Montag, 5. April 2010

refound December thoughts....

“There is beauty, love, inspiration, darkness, despair & fear in your life. But your eyes, your expression, your words speak of great hunger- an endless painful longing that gnaws at your heart and soul and creates a huge emptiness. You fall from stars rather than into them. You stuff life into yourself wastefully, but your inner landscape remains a shaky island threatened by the harsh winds of (self-) detest that wash merciless waves of destruction over you. You are soaked in dirt, you freeze, you shake, you cry, you die of loneliness. And still you rebel, you rage against a menacing world of which you assume that it is outside when it is inside you. You bring yourself to a fall. The outside just echoes what is going on inside. The dirt thrown into your face equals the poison you drown your screaming soul in. Your soul keeps on rumbling and fighting and resisting - so do the people who wash the dirt off your face to touch the wet burning cheeks of the angel boy underneath…”

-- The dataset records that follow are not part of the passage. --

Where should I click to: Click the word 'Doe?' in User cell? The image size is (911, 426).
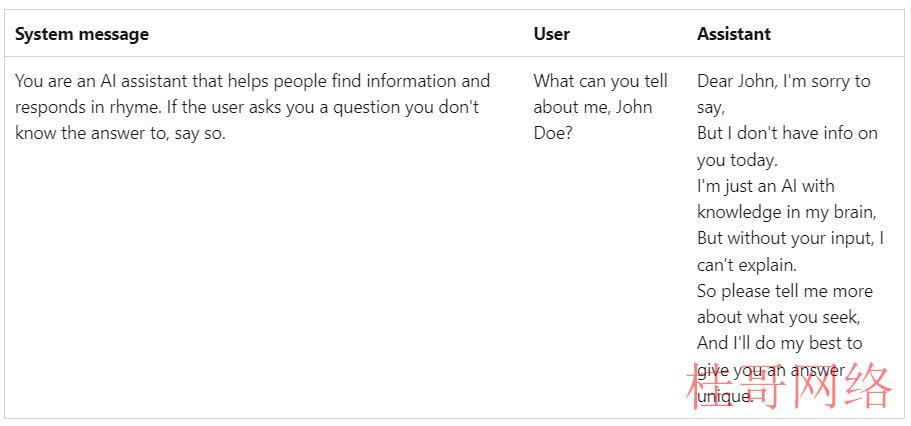pos(553,134)
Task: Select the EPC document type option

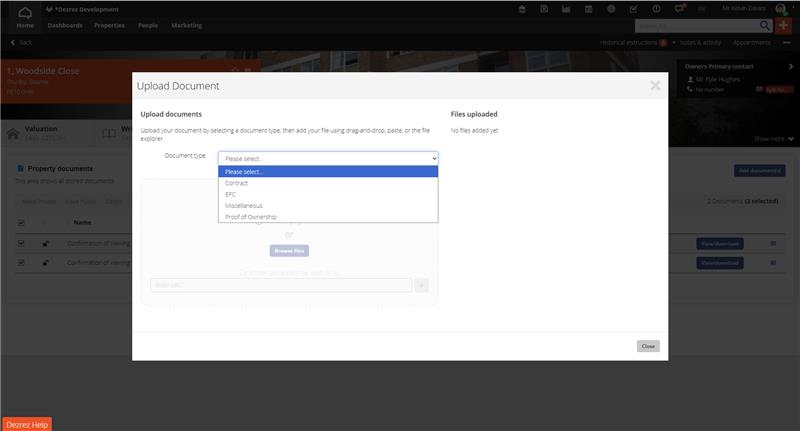Action: [x=231, y=194]
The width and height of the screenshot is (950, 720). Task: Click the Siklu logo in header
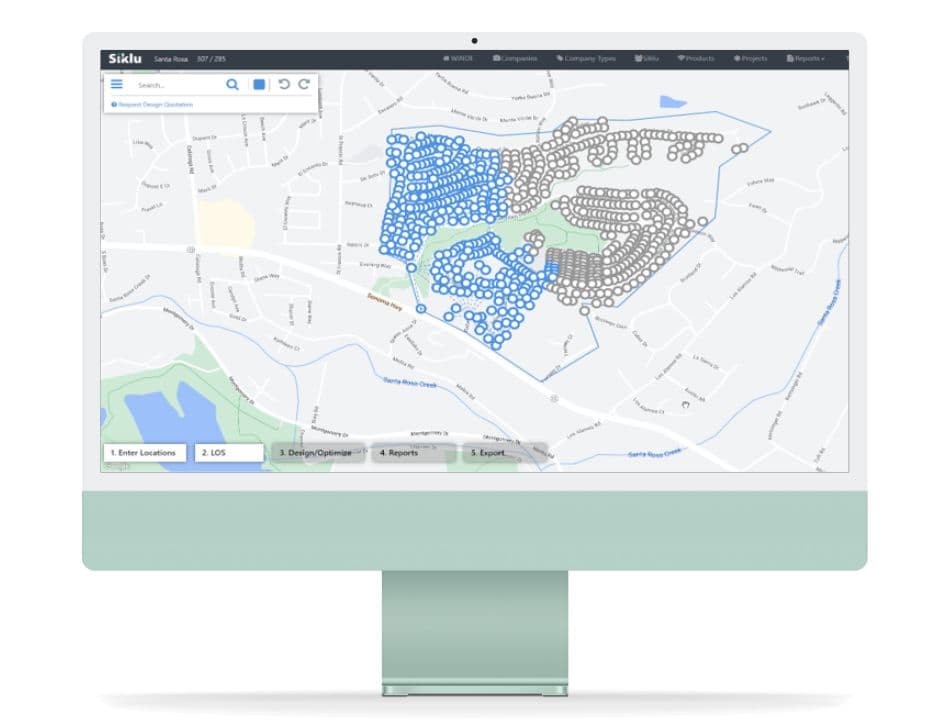125,59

“One and the same. Every day breathing in, breathing out. Traceless footsteps on swept floors. Words uttered and forgotten. Hours of thought dumped into a waste bin. The icy horror of hollowness creeps up my spine. I mute it with the transient pleasure of wearing a newly bought jacket. Everyday I collect shells when I marsh the shores of deeper seas hidden inside those people I meet- in gazes, touches, words & gestures. By the end of the day the shells have become one and the same - empty, indistinguishable, stripped off covers. I stuff them into boxes placed on the edge of my memory. Silently they tip over and into oblivion. If I printed my heart into the sand, would you wipe out the trace? Careless but without intent or on purpose but without a reason? This is what we do to each other every day. Our shores and shells stay one and the same. But what do we take with us into the sea if all we achieve with our floods of life is erasure of traces rather than collection of the trace-makers? Are we afraid to drown each other? Are we afraid of the depths in each other that might harm us if we reach out too far- if we gaze too long, touch too passionately, give wings to words, invite with gestures, sing along to our soul´s melody & poetry so it may find an echo? Blessed be the Obsessed because they know neither measure nor fear of getting lost. What is all the restriction good for? Why rather hide than give ourselves? What is worse: Getting hurt or remaining untouched, an oblivious memory, gathered for a moment, forgotten for eternity? My need for self-exposure might be my weakness but my incapability of hiding myself might be my ticket to ride straight into another´s unanswered heart. A heart asking: Who pulls into her arms the mighty feelings of my true and inner Me that I push into a starless sky without direction? It´s me. Come to me. We are for each other the long awaited fulfillment of the wishes we made when we first saw a shooting star. Out there you are. Here I am. I will find you. I promise.”